1981-1990 (rev.2015)
Algemene beschrijving van het projekt
Talking Flames vormde ooit (pas in 1989 presenteerden we het voor het eerst aan het publiek, hoewel de eerste prototypes teruggaan tot 1981) zowat het allernieuwste technische snufje dat uit het Logos-laboratorium voor experimentele muziek was voortgekomen. Via een nogal ingenieuze elektronische schakeling wordt een elektrische vlamboog opgewekt die met een geluidssignaal wordt gemoduleerd. Hierdoor wordt de vlamboog -geioniseerd plasma in een omgeving van luchtmolekulen dus- rechtstreeks tot geluidsbron . Via een optionele parabool-straler bereikt het geluid het oor van de luisteraar. Zonder parabool, hebben we een zuiver omnidirektionele geluidsweergever. Het geluid onstaat omdat de vlamboog de lucht aan een snel wisselend tempo verhit. Warme lucht zet uit en veroorzaakt zo een drukgolf gesuperponeerd op de normale luchtdruk, m.a.w. een geluid.

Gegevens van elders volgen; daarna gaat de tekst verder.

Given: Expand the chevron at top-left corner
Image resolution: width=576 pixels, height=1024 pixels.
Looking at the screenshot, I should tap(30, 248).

Wanneer deze vlamboogjes dan vokale geluiden gaan voortbrengen, dan worden we gekonfronteerd met iets magisch, onaards welhaast. De uitdrukking van dit elektrovokaal Logos-projekt berust dan ook geheel op het overbrengen van deze techno-magie.
De idee voor dit projekt wortelt eigenlijk in de lessen fysika die we kregen in het middelbaar onderwijs in de jaren zestig. J.Pergoot was een leraar uit de duizend en zijn lessen waren rijkelijk doorspekt met laboratoriumproeven. In een van die lessen werd de zingende boog, een opstelling uit de tweede helft van de 19e eeuw, gedemonstreerd: een Rumkorffklos wordt aangesloten op twee puntelektroden en primair gevoed met een middels een triller pulserende gelijkspanning of met een LC kring. Tussen de elektroden ontstaat een vlamboog die een duidelijk fluitende toon voortbrengt. Uiteraard wilden we zoiets ook zelf eens uitproberen: een Rumkorfkklos hadden we weten slopen uit een oud 'medisch' elektriseertoestel en op de primair sloten we gewoon een zelfgebouwde audioversterker aan (jawel, met een EL34 buizeneindtrap in balansschakeling...). Vonken kregen we wel, en ze knetterden zelfs zowat in de maat van de muziek, maar van de muziek bleef niet veel over door het vele geknetter en het doorlopende doven van de boog op elke vermindering van de geluidssterkte van de muziek. Het fluiten op zich lukte echter wonderwel. Het experiment kreeg een plaats in een achterkamertje van ons geheugen. Tot we, in 1981 het idee opnieuw ter hand namen, maar dan gebruik makend van een heuse hoogspanningstransfo met ferrietkern gesloopt uit een oud televizietoestel.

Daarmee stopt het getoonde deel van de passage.